Level-Specific Expectations
P1 – Technical Operations Associate
-
Execute documented playbooks (node deployment, DNS updates, incident triage) with close guidance.
-
Monitor dashboards and PagerDuty; tackle known issues, escalate complex issues within the team.
-
Shadow incident response, and submit clear shift-handover notes.
P2 – Technical Operations Engineer
-
Maintain two to three production chains or subsystems independently during your shift.
-
Write or update small Ansible/Terraform modules and simple Bash/Python utilities.
-
Act as first incident commander for SEV 2/3 events; publish concise post-incident notes.
-
Tune alerts and dashboards to reduce false positives.

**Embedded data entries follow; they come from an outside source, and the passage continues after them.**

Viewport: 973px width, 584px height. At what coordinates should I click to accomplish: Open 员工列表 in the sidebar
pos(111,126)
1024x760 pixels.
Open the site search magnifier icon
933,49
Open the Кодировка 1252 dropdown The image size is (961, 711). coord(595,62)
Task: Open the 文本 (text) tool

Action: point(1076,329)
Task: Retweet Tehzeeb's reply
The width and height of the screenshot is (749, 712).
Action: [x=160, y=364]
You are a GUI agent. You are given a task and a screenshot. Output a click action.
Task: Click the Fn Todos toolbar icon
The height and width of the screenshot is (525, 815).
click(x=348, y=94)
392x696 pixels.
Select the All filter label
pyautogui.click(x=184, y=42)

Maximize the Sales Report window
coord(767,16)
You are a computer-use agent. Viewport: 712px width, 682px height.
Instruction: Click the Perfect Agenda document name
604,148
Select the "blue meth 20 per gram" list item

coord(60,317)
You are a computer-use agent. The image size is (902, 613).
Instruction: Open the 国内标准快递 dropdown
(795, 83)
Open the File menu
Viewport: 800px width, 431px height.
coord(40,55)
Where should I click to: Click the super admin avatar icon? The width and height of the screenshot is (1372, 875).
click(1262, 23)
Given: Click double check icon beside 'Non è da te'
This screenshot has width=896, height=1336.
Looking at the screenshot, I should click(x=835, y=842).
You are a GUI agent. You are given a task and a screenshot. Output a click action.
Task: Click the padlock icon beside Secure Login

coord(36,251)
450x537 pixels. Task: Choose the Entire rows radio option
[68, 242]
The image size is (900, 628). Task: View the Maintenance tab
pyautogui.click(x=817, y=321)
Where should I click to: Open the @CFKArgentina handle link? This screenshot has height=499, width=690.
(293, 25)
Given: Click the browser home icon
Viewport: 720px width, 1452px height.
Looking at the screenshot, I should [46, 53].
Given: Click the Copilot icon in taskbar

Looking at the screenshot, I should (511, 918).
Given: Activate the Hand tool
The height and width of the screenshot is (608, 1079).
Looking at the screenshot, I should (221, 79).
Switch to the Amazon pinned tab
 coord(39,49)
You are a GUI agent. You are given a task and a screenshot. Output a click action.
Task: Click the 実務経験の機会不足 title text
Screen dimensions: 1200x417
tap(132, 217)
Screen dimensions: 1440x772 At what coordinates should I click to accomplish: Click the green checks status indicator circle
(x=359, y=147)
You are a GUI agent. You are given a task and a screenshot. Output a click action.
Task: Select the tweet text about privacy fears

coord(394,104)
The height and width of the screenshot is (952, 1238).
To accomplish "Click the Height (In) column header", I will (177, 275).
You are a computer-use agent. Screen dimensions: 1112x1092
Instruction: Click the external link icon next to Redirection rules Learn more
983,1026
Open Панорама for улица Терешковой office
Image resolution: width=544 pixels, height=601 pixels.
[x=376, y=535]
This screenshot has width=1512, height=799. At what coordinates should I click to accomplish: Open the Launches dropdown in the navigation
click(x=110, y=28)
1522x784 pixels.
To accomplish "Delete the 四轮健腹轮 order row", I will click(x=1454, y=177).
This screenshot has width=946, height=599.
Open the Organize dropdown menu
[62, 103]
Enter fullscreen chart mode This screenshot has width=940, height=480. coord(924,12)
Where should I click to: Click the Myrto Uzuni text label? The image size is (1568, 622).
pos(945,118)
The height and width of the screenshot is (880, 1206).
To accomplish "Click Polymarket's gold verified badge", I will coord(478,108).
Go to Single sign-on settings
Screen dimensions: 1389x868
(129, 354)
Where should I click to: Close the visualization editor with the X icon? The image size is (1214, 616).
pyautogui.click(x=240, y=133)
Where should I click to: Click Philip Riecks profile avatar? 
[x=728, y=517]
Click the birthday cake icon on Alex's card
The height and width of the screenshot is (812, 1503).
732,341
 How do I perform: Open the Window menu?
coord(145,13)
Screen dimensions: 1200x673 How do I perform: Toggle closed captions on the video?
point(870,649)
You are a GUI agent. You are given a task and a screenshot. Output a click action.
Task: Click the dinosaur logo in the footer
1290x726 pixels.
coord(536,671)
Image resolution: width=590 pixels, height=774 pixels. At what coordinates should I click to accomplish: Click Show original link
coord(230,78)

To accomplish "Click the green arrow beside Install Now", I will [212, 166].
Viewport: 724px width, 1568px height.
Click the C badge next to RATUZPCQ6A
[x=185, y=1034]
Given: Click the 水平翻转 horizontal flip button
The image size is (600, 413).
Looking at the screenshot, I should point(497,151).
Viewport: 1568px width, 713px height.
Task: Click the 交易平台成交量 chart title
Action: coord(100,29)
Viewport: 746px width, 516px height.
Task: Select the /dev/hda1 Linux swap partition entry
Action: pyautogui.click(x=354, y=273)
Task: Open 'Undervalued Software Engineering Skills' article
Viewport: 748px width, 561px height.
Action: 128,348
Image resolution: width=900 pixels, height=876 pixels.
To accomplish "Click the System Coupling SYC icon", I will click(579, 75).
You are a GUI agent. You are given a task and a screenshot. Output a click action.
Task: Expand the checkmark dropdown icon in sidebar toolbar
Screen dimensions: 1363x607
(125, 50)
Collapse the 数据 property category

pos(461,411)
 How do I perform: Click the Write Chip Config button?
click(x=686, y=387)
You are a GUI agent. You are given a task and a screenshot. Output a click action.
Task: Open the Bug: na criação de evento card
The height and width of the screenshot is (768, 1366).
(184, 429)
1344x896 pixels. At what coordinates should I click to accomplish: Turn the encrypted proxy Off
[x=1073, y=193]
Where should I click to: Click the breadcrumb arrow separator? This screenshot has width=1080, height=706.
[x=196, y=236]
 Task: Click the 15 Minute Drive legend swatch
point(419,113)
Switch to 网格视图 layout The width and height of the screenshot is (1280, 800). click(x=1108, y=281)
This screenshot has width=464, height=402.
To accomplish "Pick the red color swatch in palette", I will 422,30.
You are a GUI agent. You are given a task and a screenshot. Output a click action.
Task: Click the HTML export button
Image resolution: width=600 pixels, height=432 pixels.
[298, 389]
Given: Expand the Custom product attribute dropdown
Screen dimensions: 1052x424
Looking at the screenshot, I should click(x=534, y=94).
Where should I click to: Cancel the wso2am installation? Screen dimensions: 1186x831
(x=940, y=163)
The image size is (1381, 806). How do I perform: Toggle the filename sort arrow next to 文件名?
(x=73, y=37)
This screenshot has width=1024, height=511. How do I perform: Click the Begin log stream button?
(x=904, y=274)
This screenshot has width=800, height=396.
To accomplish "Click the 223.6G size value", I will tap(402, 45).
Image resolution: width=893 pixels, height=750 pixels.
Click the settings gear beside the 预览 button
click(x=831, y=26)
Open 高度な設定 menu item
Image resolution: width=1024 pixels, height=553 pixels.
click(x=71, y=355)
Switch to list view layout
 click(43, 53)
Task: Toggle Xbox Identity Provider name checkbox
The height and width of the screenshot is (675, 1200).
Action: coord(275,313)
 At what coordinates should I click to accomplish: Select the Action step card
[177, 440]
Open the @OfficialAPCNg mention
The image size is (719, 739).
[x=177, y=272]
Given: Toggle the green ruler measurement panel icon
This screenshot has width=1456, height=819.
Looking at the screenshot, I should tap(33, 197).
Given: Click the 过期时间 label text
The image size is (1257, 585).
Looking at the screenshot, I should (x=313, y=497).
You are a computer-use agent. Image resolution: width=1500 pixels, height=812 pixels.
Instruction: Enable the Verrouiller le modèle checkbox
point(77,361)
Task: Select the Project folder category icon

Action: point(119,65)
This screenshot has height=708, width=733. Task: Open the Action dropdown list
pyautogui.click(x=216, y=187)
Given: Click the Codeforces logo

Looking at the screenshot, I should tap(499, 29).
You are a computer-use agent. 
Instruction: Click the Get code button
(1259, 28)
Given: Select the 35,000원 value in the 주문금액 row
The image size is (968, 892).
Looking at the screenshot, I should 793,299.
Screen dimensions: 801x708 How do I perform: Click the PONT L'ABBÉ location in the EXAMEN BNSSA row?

P3 – Technical Operations Engineer II
-
Lead new chain launches from design review through canary, cut-over, and post-mortem.
-
Command SEV 0/1 efforts and drive deep root-cause analysis.
-
Define, track, and report SLOs; create capacity and cost models.
-
Mentor P1/P2 engineers; perform peer reviews on IaC and observability changes.
-
Join customer or partner calls for complex escalations.
P4 – Senior Technical Operations Engineer
-
Architect region-wide failover, anycast, and multi-cloud safety controls.
-
Build benchmarking harnesses that compare kernels, instance types, and storage back-ends.
-
Lead fleet-scale initiatives (e.g., deployment stack updates, platform migrations) with minimal oversight.
-
Establish reliability standards adopted by all Core TechOps engineers.
-
Coach senior engineers and run design-review teams.